PROBLEM DETAILS
Your task is to output all the records below, word for word.

==== THE DATA

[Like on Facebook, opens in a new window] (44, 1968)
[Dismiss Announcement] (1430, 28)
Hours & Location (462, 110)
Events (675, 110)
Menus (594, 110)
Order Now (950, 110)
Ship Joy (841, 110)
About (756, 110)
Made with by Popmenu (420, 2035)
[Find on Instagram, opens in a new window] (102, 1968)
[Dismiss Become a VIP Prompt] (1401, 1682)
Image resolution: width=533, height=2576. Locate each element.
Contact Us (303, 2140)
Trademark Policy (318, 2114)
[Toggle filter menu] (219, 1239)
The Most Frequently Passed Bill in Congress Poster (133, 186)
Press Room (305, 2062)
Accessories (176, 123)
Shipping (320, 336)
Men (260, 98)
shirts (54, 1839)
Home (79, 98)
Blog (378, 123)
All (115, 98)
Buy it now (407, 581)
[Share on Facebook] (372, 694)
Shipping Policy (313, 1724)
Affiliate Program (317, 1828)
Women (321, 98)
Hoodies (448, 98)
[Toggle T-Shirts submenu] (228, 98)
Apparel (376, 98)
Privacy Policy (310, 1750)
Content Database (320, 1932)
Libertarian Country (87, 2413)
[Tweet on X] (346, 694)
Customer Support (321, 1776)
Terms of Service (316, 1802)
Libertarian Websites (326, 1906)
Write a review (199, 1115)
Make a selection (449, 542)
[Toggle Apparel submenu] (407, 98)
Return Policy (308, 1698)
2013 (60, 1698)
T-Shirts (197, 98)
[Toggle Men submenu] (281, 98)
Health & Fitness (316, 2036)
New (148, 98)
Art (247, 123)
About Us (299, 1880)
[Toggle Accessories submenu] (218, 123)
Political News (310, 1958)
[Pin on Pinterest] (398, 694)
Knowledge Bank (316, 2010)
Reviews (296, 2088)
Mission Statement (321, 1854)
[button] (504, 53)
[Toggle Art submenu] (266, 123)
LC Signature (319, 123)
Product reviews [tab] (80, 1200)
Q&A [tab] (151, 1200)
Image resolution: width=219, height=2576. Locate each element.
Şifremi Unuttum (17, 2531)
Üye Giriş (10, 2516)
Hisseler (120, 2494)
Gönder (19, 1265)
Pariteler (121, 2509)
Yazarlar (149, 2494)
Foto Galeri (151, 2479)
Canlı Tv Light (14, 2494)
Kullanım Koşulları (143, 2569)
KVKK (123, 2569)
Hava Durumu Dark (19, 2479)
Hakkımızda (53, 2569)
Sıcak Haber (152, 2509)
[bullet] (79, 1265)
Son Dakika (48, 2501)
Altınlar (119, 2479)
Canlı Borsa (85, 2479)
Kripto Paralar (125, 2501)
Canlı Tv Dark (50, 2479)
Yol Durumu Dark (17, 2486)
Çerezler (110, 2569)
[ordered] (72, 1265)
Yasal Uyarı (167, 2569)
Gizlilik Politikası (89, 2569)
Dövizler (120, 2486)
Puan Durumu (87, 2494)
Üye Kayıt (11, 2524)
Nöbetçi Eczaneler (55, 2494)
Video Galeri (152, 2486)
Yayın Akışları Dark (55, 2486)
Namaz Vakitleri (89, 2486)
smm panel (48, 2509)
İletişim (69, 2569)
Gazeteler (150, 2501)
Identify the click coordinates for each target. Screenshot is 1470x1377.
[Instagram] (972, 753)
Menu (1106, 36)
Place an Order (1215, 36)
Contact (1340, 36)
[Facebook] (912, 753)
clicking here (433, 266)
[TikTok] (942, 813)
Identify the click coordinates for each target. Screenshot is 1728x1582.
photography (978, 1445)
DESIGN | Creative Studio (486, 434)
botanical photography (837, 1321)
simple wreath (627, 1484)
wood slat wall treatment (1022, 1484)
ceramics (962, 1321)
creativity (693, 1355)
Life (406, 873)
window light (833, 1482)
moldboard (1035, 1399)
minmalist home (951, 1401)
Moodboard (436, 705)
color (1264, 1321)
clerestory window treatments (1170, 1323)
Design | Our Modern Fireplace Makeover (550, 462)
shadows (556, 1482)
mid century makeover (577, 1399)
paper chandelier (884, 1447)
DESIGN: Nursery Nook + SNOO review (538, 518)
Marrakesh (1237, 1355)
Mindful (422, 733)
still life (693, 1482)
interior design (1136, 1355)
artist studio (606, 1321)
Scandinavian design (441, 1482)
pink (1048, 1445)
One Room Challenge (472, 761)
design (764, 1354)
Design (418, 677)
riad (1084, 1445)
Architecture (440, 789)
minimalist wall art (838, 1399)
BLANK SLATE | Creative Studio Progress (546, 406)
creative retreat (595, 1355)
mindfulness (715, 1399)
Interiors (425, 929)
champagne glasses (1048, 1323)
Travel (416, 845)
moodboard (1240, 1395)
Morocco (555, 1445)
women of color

========

RESPONSE FOR THIS EXERCISE
[Like on Facebook, opens in a new window] (44, 1968)
[Dismiss Announcement] (1430, 28)
Hours & Location (462, 110)
Events (675, 110)
Menus (594, 110)
Order Now (950, 110)
Ship Joy (841, 110)
About (756, 110)
Made with by Popmenu (420, 2035)
[Find on Instagram, opens in a new window] (102, 1968)
[Dismiss Become a VIP Prompt] (1401, 1682)
Image resolution: width=533, height=2576. Locate each element.
Contact Us (303, 2140)
Trademark Policy (318, 2114)
[Toggle filter menu] (219, 1239)
The Most Frequently Passed Bill in Congress Poster (133, 186)
Press Room (305, 2062)
Accessories (176, 123)
Shipping (320, 336)
Men (260, 98)
shirts (54, 1839)
Home (79, 98)
Blog (378, 123)
All (115, 98)
Buy it now (407, 581)
[Share on Facebook] (372, 694)
Shipping Policy (313, 1724)
Affiliate Program (317, 1828)
Women (321, 98)
Hoodies (448, 98)
[Toggle T-Shirts submenu] (228, 98)
Apparel (376, 98)
Privacy Policy (310, 1750)
Content Database (320, 1932)
Libertarian Country (87, 2413)
[Tweet on X] (346, 694)
Customer Support (321, 1776)
Terms of Service (316, 1802)
Libertarian Websites (326, 1906)
Write a review (199, 1115)
Make a selection (449, 542)
[Toggle Apparel submenu] (407, 98)
Return Policy (308, 1698)
2013 (60, 1698)
T-Shirts (197, 98)
[Toggle Men submenu] (281, 98)
Health & Fitness (316, 2036)
New (148, 98)
Art (247, 123)
About Us (299, 1880)
[Toggle Accessories submenu] (218, 123)
Political News (310, 1958)
[Pin on Pinterest] (398, 694)
Knowledge Bank (316, 2010)
Reviews (296, 2088)
Mission Statement (321, 1854)
[button] (504, 53)
[Toggle Art submenu] (266, 123)
LC Signature (319, 123)
Product reviews [tab] (80, 1200)
Q&A [tab] (151, 1200)
Image resolution: width=219, height=2576. Locate each element.
Şifremi Unuttum (17, 2531)
Üye Giriş (10, 2516)
Hisseler (120, 2494)
Gönder (19, 1265)
Pariteler (121, 2509)
Yazarlar (149, 2494)
Foto Galeri (151, 2479)
Canlı Tv Light (14, 2494)
Kullanım Koşulları (143, 2569)
KVKK (123, 2569)
Hava Durumu Dark (19, 2479)
Hakkımızda (53, 2569)
Sıcak Haber (152, 2509)
[bullet] (79, 1265)
Son Dakika (48, 2501)
Altınlar (119, 2479)
Canlı Borsa (85, 2479)
Kripto Paralar (125, 2501)
Canlı Tv Dark (50, 2479)
Yol Durumu Dark (17, 2486)
Çerezler (110, 2569)
[ordered] (72, 1265)
Yasal Uyarı (167, 2569)
Gizlilik Politikası (89, 2569)
Dövizler (120, 2486)
Puan Durumu (87, 2494)
Üye Kayıt (11, 2524)
Nöbetçi Eczaneler (55, 2494)
Video Galeri (152, 2486)
Yayın Akışları Dark (55, 2486)
Namaz Vakitleri (89, 2486)
smm panel (48, 2509)
İletişim (69, 2569)
Gazeteler (150, 2501)
Identify the click coordinates for each target. Screenshot is 1470x1377.
[Instagram] (972, 753)
Menu (1106, 36)
Place an Order (1215, 36)
Contact (1340, 36)
[Facebook] (912, 753)
clicking here (433, 266)
[TikTok] (942, 813)
Identify the click coordinates for each target. Screenshot is 1728x1582.
photography (978, 1445)
DESIGN | Creative Studio (486, 434)
botanical photography (837, 1321)
simple wreath (627, 1484)
wood slat wall treatment (1022, 1484)
ceramics (962, 1321)
creativity (693, 1355)
Life (406, 873)
window light (833, 1482)
moldboard (1035, 1399)
minmalist home (951, 1401)
Moodboard (436, 705)
color (1264, 1321)
clerestory window treatments (1170, 1323)
Design | Our Modern Fireplace Makeover (550, 462)
shadows (556, 1482)
mid century makeover (577, 1399)
paper chandelier (884, 1447)
DESIGN: Nursery Nook + SNOO review (538, 518)
Marrakesh (1237, 1355)
Mindful (422, 733)
still life (693, 1482)
interior design (1136, 1355)
artist studio (606, 1321)
Scandinavian design (441, 1482)
pink (1048, 1445)
One Room Challenge (472, 761)
design (764, 1354)
Design (418, 677)
riad (1084, 1445)
Architecture (440, 789)
minimalist wall art (838, 1399)
BLANK SLATE | Creative Studio Progress (546, 406)
creative retreat (595, 1355)
mindfulness (715, 1399)
Interiors (425, 929)
champagne glasses (1048, 1323)
Travel (416, 845)
moodboard (1240, 1395)
Morocco (555, 1445)
women of color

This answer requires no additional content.